The attack shocked a city that had been rated as one of the safest in the country, and the aftermath could influence voters as Trump tries to win a second term against Joe Biden.

"A violent attack like this, against Latinos and Mexicans, damaged our sense of safety, security and definitely made us feel vulnerable," said Marisa Limon, head of the Hope Border Institute, an community organization which focuses on migration.

"Anecdotally, that's translating into people voting in such high numbers and participating and trying to just uplift some kind of voice.

"Yes, we live in a majority-minority community... that doesn’t mean that we're not racist, that doesn't mean that we don't uphold white supremacy, that doesn't mean that our systems of schooling, or of any kind of structure, are built on top of that."

Early voting numbers in El Paso County are far ahead of 2016, a trend seen nationwide as many people avoid casting ballots on election day itself, partly due to fears over the Covid-19 pandemic.

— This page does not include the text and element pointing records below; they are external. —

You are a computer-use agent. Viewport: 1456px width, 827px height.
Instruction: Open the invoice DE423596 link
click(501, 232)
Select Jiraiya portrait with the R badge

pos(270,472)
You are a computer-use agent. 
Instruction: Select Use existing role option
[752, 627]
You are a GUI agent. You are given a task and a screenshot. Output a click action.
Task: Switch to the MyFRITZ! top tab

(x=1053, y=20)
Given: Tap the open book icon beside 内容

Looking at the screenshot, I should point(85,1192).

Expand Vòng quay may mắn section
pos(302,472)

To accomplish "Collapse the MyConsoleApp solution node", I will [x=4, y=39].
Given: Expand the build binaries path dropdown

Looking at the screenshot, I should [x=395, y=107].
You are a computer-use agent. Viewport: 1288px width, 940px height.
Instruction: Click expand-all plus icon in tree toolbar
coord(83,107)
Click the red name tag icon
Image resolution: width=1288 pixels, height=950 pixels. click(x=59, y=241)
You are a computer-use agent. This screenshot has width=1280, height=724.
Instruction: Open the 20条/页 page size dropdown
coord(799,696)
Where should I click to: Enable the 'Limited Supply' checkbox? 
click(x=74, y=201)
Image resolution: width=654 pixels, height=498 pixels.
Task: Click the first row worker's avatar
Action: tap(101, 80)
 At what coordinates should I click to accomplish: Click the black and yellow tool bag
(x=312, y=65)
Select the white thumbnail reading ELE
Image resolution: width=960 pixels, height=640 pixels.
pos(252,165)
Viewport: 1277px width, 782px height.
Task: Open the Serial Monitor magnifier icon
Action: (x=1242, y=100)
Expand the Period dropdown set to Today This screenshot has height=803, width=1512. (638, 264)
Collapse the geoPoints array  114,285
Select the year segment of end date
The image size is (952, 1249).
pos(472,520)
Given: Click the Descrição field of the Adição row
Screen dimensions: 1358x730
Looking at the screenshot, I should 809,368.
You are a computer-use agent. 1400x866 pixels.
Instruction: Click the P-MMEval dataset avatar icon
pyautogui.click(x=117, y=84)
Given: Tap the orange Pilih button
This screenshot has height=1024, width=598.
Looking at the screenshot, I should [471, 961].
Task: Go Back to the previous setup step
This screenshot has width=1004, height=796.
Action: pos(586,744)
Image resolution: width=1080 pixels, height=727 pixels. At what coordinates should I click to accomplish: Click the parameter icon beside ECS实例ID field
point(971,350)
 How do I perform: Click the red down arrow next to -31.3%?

"Let's hope racism changes entirely. Let's hope that Joe Biden wins and that Donald Trump doesn't win again," said construction worker Juan Anchondo, 52.

But Trump has tempered his anti-migrant attacks during the campaign and tried hard to woo the Hispanic and Latino vote that could be crucial to the election income.

And he attracts some strong support in El Paso, which has a Republican mayor.

"I am against socialism and that's the main purpose that I went to vote, and I am also against abortion," said Claudia Contreras Siller, a 32-year-old Republican who works in the health care sector.

"Democrats are brainwashed because they're watching a lot of really biased news telling them that the president is racist... but it's only lies."

Trump has denied his comments fuel racism and violence, and said the El Paso shooting had "nothing to do with" him, instead accusing Biden and the Democrats of seeking to make political gains from the massacre.

Loyal Trump supporter Elizabeth Lopez, 71, said she supported his speeches and understood his remarks on migrants.

"I don't take it as an insult. It was for the cartels," she said. "He didn't mean everyone in general."